↓↓↓

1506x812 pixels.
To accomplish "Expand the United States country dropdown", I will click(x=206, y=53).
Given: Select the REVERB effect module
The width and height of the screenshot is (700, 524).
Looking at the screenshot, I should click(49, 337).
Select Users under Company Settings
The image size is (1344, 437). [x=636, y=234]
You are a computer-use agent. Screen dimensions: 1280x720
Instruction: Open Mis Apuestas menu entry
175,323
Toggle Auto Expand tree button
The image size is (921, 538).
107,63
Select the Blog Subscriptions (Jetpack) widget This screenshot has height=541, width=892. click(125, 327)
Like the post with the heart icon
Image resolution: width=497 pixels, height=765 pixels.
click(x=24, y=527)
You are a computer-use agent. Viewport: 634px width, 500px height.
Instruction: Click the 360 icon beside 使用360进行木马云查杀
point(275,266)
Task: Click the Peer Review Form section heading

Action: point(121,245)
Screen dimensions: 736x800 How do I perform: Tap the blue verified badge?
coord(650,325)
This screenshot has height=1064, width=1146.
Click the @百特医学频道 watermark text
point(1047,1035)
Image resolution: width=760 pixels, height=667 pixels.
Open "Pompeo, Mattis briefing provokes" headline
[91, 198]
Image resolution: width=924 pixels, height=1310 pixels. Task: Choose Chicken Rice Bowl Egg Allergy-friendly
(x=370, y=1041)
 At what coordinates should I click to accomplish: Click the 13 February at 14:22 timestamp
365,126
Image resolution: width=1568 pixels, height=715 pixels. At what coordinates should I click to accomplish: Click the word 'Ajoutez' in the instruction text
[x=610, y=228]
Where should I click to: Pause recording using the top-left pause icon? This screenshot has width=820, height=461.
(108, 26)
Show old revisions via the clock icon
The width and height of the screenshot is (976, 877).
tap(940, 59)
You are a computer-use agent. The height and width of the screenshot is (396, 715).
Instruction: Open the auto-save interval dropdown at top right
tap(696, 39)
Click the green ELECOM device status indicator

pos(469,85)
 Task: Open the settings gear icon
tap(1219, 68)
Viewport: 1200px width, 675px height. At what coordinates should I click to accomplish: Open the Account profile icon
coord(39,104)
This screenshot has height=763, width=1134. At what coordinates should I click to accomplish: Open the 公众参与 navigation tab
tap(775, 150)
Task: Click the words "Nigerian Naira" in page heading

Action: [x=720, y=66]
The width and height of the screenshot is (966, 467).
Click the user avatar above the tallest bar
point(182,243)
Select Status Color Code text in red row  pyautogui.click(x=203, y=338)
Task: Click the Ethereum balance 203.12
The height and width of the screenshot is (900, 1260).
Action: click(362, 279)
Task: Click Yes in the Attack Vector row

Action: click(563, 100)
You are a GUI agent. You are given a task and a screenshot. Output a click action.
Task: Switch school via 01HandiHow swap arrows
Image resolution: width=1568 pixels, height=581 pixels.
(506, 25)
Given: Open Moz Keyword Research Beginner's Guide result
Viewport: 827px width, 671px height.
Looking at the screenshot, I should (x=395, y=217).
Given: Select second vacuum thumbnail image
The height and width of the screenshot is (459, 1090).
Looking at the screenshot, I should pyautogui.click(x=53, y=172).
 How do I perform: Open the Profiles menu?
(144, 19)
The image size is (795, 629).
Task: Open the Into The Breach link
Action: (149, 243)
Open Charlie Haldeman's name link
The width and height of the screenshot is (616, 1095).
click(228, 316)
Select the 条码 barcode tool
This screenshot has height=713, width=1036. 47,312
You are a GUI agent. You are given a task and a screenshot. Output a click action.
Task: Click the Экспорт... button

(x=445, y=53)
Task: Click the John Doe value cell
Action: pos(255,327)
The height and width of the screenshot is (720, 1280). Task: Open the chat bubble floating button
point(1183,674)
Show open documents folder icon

↑↑↑

### [HOW TO COMPLETE THIS TASK]
Work through the material above. Then report how many of its lines contain "Show", and only that.

### [SOLVED PROBLEM]
2